In Dayton, Ohio, residents of the Five Oaks neighborhood reduced crashes by 40 percent — and reduced neighborhood crime by 25 to 50 percent — by gating off their streets to motor vehicle through traffic, while allowing the free movement of people on foot or on bikes.
Traffic calming measures implemented in Palm Beach, Florida, had the auxiliary effect of solving problems the community had with drugs and prostitution. “Street crime decreased because traffic calming changed Old Northwood and Northboro Park residents’ relationship to their streets,” writes PBIC.

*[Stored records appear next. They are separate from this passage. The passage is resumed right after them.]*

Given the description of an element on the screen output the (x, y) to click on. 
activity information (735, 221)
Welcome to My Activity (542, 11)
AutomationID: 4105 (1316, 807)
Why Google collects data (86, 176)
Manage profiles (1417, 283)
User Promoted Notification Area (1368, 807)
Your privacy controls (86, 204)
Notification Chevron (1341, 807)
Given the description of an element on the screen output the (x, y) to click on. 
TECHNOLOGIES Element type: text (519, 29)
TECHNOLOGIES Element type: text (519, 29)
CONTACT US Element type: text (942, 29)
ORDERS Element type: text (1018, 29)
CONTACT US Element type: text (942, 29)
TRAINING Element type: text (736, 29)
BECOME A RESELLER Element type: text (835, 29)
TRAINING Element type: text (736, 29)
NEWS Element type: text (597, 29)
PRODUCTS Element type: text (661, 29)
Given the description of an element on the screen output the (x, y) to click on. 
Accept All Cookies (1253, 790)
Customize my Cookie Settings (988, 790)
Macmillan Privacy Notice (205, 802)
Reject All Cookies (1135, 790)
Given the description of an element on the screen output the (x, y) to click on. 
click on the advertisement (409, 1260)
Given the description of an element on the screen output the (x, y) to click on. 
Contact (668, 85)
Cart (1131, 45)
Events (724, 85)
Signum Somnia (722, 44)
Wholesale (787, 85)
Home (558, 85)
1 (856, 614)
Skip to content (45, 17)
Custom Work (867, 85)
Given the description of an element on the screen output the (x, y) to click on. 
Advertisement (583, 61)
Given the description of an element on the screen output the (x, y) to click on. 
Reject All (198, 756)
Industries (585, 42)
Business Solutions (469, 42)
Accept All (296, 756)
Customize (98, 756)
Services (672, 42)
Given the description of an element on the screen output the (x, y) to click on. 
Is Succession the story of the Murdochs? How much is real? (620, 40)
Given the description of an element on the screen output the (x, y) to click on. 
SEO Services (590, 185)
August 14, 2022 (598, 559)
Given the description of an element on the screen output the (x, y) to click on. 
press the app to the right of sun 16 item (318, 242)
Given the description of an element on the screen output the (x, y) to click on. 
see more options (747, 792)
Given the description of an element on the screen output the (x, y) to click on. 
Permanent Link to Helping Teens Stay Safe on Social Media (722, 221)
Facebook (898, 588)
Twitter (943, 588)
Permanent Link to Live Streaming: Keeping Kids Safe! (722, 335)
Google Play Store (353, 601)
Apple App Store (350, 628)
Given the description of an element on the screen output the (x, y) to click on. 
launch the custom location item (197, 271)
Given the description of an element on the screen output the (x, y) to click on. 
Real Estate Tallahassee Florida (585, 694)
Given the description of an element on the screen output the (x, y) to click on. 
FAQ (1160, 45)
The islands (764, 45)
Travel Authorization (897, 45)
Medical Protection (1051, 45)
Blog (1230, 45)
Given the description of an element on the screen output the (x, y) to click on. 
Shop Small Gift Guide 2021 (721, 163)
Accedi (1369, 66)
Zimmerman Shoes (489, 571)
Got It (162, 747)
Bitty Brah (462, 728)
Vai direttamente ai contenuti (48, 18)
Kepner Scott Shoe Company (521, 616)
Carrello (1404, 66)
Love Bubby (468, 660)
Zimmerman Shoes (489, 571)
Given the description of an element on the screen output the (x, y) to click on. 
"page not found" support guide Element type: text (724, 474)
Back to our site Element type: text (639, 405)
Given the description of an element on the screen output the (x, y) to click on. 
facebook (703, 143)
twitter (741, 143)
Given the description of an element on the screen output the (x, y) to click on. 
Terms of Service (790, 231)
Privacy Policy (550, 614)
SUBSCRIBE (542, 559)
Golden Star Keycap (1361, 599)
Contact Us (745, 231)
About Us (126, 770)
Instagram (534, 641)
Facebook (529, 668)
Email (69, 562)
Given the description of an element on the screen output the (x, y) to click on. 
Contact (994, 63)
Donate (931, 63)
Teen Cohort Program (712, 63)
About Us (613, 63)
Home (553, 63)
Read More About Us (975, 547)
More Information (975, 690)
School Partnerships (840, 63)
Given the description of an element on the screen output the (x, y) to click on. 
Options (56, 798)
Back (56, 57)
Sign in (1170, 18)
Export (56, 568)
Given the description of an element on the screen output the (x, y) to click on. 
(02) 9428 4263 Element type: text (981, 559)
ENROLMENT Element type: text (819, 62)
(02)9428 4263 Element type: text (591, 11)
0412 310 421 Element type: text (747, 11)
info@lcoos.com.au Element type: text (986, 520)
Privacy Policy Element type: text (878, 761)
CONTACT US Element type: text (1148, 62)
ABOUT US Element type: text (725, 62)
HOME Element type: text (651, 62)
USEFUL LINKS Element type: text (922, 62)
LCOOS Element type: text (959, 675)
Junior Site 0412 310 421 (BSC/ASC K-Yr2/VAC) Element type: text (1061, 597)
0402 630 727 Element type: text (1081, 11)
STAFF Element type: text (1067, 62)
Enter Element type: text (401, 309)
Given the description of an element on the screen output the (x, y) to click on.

Landscaping and small-scale street improvements in a public housing community in Norfolk, Virginia, helped reduce crime dramatically. “Adding front porches and fences encouraged feelings of ownership; articulating entrances and re-landscaping public spaces created coherence and identity,” PBIC wrote. Police said calls dropped from 25 or 30 per day to two or three per week.
As New York and other places weigh the priority they put on traffic infractions in relation to other crimes, these are important issues to keep in mind. They might find they can kill two birds with one stone — or hatch two birds with one egg — by focusing on street safety.